## STATED GOAL A
In the records, recast the stretch from the line containing "Task: Tap the profile picture camera icon" through the line containing "pyautogui.click(x=1418, y=114)" as a Markdown table with the columns Row and Line, leaving out blank lines.

## TEXT EXTRACT
* * * * *

Accepted Paper

Between improvement and re-precarization: contradictions of infrastructure in slums upgrading  
Ellen Emerich Carulli (Federal University of ABC) Luciana Nicolau Ferrara (Federal University of ABC)

Presentation short abstract

This paper examines how heterogeneous infrastructures shape urban metabolism and socioenvironmental inequalities in the Favela do Sapé. Comparing works along the Sapé river, it shows that infrastructure is not neutral but unevenly produced socionature.

Presentation long abstract

Drawing on Urban Political Ecology, this paper examines how heterogeneous infrastructural configurations shape urban metabolism and produce socioenvironmental inequalities in the Favela do Sapé, São Paulo. Considering infrastructure as a central mediator of socioecological relations, we analyze how interventions funded by the Growth Acceleration Program, despite significant investments in slums upgrading, reconfigured flows, uses, and practices, generating both punctual improvements and processes of displacement and re-precarization through reoccupation. The study shows that slums upgrading is permeated by power relations, divergent interests, and complex arrangements among public agents, technical actors, armed groups, and residents. These dynamics configure an urban metabolism marked by contradictions and disputes. By comparing works inside and outside the favela along the Sapé river, we demonstrate that infrastructure does not function as a neutral network but as socionature produced unevenly. The mismatch between federal financing logics and the territorial dynamics of the slum contributed to environmental injustices, underscoring the need for more democratic decision-making from the project design stage and for continued state presence after urbanization. Social mobilization and community organization emerge as fundamental to metabolic mediation and to contesting the meanings of urban intervention. Exploring the intersection between urban metabolism and infrastructure, we argue that a dialectical approach reveals who benefits, who is harmed, and which policies arise from different infrastructural configurations. We contend that a just and sustainable infrastructure requires shared responsibility between the state and residents, attention to actions that prevent reoccupation, and a new political orientation capable of producing more equitable urban socionatures.

* * * * *

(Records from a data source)
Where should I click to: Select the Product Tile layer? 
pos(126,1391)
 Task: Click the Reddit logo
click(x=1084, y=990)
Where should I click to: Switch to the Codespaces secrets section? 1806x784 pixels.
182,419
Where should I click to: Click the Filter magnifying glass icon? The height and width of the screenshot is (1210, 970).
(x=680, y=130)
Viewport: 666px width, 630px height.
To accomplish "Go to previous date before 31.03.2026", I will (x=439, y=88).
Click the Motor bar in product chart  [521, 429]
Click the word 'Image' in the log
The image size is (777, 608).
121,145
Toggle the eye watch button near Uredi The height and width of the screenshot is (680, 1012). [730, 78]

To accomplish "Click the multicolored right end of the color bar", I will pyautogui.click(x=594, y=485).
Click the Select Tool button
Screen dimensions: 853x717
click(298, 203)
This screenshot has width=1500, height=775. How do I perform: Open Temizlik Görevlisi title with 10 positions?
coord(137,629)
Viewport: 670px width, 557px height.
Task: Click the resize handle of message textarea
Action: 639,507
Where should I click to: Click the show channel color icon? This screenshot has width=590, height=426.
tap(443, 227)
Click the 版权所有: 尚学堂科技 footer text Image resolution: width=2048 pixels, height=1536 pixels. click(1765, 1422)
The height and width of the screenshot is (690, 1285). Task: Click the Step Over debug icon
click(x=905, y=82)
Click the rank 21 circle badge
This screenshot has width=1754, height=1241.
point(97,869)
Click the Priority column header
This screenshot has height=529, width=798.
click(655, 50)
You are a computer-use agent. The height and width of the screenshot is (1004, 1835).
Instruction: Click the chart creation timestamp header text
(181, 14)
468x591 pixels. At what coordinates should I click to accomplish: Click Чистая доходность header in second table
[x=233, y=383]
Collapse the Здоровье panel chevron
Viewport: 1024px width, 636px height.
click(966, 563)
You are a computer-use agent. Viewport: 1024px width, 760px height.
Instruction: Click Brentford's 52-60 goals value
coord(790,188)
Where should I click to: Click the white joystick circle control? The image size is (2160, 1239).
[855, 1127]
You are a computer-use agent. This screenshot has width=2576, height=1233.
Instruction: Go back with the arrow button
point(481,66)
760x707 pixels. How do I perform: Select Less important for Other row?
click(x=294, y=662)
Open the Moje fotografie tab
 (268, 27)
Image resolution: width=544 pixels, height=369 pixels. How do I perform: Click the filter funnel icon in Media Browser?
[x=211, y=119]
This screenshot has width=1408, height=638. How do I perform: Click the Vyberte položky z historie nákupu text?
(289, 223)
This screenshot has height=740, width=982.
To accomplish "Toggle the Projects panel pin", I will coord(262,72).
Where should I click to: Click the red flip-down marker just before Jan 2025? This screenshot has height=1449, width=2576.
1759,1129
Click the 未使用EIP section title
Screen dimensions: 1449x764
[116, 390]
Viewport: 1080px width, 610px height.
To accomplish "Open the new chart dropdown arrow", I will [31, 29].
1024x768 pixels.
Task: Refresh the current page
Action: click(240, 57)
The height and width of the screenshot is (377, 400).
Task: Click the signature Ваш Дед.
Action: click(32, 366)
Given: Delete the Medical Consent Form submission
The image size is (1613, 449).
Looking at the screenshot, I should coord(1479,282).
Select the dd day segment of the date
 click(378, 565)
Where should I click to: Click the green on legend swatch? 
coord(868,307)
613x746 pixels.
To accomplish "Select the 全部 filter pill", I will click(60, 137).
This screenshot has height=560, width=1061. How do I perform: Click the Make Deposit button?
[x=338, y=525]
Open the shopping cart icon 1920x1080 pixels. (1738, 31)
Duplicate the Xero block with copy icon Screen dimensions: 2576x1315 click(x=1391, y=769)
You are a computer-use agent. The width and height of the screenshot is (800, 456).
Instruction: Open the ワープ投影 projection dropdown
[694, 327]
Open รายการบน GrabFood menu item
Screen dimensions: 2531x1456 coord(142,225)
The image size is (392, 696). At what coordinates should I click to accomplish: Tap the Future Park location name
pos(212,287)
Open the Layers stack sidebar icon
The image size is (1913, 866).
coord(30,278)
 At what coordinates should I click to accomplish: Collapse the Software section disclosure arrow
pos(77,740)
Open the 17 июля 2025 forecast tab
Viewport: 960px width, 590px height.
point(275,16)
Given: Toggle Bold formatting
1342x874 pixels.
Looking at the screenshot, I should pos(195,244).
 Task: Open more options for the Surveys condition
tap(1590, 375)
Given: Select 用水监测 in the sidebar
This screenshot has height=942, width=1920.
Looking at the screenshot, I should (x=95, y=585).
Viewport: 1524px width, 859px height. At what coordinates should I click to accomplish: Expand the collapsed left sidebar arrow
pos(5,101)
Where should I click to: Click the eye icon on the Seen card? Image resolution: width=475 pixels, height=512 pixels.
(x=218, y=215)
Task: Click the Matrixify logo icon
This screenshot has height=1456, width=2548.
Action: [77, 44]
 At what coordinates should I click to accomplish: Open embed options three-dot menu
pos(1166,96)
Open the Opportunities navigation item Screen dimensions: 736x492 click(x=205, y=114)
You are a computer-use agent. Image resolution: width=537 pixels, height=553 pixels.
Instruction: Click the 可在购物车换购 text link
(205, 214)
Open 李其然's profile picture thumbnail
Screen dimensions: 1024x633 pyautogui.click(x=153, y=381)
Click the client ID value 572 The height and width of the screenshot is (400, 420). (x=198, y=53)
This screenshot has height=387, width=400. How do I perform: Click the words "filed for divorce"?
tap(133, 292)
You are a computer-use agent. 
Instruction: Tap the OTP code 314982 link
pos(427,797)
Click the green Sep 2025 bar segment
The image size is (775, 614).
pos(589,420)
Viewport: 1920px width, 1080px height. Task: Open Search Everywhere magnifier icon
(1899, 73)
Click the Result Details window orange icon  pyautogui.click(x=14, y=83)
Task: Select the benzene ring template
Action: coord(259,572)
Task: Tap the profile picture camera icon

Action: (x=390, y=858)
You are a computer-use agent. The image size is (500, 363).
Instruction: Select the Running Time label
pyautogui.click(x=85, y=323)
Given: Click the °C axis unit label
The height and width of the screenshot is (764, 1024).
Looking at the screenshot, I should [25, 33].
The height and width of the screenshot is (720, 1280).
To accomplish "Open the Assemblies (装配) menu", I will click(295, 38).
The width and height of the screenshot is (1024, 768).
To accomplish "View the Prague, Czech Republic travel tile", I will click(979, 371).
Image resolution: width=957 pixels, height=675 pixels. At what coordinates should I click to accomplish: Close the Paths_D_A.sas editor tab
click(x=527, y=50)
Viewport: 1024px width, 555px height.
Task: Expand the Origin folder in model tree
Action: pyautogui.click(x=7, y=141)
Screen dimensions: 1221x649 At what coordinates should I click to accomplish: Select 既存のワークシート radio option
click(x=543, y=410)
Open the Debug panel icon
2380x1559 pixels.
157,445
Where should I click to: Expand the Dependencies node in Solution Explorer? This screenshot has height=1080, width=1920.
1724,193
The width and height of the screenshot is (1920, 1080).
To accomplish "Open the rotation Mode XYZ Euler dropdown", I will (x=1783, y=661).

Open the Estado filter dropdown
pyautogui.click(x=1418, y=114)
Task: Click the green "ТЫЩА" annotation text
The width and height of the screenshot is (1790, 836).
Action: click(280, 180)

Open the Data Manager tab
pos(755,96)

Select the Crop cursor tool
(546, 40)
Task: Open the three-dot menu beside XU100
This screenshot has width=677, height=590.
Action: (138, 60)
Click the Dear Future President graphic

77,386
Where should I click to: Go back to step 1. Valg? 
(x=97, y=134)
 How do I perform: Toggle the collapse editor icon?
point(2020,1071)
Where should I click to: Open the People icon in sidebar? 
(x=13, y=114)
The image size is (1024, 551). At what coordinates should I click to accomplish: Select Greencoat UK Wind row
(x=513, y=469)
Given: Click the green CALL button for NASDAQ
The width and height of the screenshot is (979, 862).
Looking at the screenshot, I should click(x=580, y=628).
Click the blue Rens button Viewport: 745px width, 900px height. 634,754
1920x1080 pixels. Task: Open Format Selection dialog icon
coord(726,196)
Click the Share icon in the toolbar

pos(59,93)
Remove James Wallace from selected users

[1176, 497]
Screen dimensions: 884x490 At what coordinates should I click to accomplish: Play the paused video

* * * * *

## STATED GOAL B
Translate this sentence from the abstract on slum upgrading into Spanish: "These dynamics configure an urban metabolism marked by contradictions and disputes."

## SOLUTION A
| Row | Line |
|---|---|
| 1 | Task: Tap the profile picture camera icon |
| 2 | Action: (x=390, y=858) |
| 3 | You are a computer-use agent. The image size is (500, 363). |
| 4 | Instruction: Select the Running Time label |
| 5 | pyautogui.click(x=85, y=323) |
| 6 | Given: Click the °C axis unit label |
| 7 | The height and width of the screenshot is (764, 1024). |
| 8 | Looking at the screenshot, I should [25, 33]. |
| 9 | The height and width of the screenshot is (720, 1280). |
| 10 | To accomplish "Open the Assemblies (装配) menu", I will click(295, 38). |
| 11 | The width and height of the screenshot is (1024, 768). |
| 12 | To accomplish "View the Prague, Czech Republic travel tile", I will click(979, 371). |
| 13 | Image resolution: width=957 pixels, height=675 pixels. At what coordinates should I click to accomplish: Close the Paths_D_A.sas editor tab |
| 14 | click(x=527, y=50) |
| 15 | Viewport: 1024px width, 555px height. |
| 16 | Task: Expand the Origin folder in model tree |
| 17 | Action: pyautogui.click(x=7, y=141) |
| 18 | Screen dimensions: 1221x649 At what coordinates should I click to accomplish: Select 既存のワークシート radio option |
| 19 | click(x=543, y=410) |
| 20 | Open the Debug panel icon |
| 21 | 2380x1559 pixels. |
| 22 | 157,445 |
| 23 | Where should I click to: Expand the Dependencies node in Solution Explorer? This screenshot has height=1080, width=1920. |
| 24 | 1724,193 |
| 25 | The width and height of the screenshot is (1920, 1080). |
| 26 | To accomplish "Open the rotation Mode XYZ Euler dropdown", I will (x=1783, y=661). |
| 27 | Open the Estado filter dropdown |
| 28 | pyautogui.click(x=1418, y=114) |

## SOLUTION B
Estas dinámicas configuran un metabolismo urbano marcado por contradicciones y disputas.